=== What is required ===
Find every line in the records below that contains the string "sliders", and copy each such line in full.

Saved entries
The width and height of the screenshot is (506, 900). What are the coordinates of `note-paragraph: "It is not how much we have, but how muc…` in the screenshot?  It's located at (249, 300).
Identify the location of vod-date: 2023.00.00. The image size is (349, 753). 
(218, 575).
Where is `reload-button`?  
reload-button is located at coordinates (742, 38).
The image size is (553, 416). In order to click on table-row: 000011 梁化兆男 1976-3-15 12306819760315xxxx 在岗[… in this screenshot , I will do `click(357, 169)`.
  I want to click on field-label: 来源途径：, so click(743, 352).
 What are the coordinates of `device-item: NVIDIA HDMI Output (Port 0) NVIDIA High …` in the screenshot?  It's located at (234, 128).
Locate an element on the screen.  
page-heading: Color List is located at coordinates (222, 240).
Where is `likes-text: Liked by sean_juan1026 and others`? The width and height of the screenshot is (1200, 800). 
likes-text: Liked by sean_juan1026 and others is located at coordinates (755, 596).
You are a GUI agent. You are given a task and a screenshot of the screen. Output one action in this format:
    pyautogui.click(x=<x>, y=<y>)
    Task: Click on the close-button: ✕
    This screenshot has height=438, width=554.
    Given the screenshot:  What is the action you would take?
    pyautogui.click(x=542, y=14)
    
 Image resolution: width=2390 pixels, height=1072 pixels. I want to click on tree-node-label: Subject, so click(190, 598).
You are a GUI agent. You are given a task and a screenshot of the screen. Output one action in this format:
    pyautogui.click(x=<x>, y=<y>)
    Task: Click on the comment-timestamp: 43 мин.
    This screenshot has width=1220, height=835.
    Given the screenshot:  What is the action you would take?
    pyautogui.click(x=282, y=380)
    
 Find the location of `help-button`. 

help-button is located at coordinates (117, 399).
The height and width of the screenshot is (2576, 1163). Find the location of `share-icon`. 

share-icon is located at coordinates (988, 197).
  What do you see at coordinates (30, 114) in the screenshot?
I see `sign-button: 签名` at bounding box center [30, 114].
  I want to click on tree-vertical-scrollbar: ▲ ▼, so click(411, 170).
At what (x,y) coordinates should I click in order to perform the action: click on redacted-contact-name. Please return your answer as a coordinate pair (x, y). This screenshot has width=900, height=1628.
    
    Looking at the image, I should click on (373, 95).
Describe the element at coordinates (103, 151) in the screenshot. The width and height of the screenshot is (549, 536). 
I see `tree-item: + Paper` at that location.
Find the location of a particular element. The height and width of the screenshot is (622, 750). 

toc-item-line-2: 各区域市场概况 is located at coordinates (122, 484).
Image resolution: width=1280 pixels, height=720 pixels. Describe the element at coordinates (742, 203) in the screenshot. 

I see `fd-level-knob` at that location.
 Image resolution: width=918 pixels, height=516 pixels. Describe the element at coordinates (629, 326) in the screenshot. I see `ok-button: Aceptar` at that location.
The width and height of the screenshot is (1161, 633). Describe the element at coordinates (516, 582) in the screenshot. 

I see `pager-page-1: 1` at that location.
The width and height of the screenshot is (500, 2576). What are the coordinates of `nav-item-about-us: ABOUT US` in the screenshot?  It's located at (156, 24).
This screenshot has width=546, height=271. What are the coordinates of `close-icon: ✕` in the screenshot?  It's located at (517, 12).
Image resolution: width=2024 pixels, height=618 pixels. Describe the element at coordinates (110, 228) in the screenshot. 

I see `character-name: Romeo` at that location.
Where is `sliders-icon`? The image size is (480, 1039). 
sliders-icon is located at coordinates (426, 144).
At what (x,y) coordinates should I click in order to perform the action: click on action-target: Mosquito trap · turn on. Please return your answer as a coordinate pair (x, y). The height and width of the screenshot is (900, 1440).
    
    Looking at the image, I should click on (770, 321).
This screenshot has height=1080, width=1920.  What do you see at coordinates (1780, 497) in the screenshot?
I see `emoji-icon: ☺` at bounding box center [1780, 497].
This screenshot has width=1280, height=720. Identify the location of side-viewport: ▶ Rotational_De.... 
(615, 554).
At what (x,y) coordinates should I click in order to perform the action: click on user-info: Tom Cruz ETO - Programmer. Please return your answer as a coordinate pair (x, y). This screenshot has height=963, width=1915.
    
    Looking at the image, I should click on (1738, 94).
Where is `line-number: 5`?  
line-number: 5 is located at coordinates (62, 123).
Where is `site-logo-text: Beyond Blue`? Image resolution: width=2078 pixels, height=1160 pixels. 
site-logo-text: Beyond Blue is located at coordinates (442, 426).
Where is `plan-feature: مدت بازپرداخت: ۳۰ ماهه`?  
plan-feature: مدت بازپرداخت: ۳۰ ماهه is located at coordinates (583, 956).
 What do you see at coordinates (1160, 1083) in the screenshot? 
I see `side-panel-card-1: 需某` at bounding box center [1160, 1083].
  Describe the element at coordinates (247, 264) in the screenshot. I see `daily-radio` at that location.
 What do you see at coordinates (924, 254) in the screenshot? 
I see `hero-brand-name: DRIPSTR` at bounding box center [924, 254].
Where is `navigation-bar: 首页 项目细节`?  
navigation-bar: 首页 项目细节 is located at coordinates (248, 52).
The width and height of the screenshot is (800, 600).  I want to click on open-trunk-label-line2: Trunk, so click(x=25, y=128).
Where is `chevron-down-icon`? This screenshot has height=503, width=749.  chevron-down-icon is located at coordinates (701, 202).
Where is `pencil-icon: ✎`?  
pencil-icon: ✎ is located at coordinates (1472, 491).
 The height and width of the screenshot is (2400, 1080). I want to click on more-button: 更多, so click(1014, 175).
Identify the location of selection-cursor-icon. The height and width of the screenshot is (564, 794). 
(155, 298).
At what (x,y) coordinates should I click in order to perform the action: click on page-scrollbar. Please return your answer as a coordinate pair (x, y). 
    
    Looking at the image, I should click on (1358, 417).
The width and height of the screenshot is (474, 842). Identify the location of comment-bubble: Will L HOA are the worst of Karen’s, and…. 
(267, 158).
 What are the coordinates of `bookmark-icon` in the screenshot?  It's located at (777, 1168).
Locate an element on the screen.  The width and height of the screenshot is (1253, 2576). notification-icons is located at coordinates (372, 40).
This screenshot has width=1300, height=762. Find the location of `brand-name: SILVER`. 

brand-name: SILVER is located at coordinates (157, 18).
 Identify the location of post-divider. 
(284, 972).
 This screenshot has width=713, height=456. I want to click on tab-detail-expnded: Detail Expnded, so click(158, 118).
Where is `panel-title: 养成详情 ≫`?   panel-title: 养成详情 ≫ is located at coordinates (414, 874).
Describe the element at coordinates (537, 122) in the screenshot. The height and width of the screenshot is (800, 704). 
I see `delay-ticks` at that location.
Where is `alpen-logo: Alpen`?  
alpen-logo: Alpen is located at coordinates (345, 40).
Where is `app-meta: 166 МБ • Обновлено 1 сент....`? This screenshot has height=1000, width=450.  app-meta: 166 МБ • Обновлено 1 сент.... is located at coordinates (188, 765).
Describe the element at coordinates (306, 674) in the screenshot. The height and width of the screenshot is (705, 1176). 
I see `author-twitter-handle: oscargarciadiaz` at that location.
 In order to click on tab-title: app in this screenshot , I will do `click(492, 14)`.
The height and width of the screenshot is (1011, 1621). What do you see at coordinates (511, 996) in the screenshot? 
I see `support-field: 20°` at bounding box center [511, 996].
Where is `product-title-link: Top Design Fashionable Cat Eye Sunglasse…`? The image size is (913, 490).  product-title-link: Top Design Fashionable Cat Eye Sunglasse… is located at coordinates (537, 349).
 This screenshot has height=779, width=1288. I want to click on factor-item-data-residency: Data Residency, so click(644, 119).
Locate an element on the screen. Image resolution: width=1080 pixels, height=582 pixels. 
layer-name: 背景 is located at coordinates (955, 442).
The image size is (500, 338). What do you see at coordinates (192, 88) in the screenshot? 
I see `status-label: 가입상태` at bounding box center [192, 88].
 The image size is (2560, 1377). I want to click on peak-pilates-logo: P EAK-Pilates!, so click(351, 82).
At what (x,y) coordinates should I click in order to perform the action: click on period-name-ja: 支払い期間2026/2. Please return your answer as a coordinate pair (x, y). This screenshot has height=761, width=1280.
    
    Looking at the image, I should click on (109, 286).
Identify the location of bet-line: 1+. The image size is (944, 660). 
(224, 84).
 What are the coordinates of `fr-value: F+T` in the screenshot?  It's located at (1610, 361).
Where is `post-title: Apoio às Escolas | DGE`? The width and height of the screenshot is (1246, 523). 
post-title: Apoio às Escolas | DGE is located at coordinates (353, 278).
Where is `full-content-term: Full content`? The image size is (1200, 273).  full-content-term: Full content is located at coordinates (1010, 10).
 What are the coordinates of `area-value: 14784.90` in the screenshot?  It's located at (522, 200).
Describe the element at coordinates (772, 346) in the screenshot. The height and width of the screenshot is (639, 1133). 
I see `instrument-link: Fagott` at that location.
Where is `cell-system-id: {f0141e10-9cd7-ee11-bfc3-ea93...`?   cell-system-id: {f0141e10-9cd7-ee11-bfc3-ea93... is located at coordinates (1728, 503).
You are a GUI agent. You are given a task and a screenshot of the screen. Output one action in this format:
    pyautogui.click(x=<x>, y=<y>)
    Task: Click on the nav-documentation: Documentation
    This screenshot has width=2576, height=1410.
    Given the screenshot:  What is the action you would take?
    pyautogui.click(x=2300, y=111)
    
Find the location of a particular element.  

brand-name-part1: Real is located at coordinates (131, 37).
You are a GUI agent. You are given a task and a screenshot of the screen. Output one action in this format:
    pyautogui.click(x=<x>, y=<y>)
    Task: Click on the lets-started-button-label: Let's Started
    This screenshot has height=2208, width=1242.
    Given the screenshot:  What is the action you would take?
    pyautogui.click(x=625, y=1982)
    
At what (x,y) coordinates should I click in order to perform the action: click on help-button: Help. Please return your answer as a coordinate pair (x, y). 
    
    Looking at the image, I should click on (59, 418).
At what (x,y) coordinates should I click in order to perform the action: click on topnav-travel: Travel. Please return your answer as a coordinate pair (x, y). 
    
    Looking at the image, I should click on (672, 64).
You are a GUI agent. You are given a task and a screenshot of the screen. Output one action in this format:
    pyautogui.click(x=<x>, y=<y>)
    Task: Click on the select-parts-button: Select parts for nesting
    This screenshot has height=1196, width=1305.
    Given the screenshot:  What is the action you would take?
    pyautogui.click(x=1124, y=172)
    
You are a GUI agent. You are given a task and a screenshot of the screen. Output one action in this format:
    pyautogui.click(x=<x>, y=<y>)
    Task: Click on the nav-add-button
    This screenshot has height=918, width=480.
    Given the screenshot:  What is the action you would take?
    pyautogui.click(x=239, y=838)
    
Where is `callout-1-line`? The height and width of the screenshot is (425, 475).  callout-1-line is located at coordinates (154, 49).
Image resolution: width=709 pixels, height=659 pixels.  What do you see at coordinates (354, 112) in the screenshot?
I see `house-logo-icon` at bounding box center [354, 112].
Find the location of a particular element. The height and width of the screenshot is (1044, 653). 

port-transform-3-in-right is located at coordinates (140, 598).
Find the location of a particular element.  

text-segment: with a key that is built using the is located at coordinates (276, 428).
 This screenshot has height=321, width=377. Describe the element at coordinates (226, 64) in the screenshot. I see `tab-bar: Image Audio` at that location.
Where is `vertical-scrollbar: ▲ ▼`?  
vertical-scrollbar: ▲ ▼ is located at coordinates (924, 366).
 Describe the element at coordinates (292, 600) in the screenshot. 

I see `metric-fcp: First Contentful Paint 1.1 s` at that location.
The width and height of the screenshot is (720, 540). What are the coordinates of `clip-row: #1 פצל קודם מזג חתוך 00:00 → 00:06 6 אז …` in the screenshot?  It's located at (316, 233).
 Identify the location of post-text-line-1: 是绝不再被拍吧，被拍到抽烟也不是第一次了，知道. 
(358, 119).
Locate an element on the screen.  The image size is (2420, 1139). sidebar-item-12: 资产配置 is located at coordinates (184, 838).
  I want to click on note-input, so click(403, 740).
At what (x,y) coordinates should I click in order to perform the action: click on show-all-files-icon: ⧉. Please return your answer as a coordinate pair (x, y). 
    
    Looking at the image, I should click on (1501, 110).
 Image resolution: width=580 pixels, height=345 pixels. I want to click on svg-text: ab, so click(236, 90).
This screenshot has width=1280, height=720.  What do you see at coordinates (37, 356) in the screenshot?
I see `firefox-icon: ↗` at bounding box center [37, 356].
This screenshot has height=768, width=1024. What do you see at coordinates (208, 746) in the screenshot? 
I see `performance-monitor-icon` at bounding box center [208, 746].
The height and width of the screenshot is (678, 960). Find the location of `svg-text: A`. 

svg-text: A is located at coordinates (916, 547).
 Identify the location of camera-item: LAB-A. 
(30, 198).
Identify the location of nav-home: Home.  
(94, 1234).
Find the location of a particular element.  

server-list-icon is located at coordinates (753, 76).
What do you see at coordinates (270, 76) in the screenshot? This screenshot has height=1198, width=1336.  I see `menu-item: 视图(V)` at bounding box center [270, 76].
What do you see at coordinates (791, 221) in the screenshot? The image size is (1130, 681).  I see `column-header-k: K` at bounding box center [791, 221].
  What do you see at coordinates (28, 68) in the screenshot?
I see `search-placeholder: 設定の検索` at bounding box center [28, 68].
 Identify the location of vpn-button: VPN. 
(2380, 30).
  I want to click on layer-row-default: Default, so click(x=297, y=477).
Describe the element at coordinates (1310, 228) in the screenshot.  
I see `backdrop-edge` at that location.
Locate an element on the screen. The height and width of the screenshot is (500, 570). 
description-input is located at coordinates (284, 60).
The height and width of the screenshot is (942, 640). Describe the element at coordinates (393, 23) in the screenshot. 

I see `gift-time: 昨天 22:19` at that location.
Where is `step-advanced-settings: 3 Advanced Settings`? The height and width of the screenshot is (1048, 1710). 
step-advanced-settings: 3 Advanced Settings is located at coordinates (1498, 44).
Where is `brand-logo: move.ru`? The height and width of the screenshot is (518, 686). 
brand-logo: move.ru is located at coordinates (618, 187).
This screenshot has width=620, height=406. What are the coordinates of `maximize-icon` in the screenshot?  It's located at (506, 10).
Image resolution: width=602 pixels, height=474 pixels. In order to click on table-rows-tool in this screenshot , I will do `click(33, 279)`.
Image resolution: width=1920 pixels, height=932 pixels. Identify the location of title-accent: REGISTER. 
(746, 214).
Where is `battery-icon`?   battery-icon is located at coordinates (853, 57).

=== Task solution ===
Where is `sliders-icon`? The image size is (480, 1039). 
sliders-icon is located at coordinates (426, 144).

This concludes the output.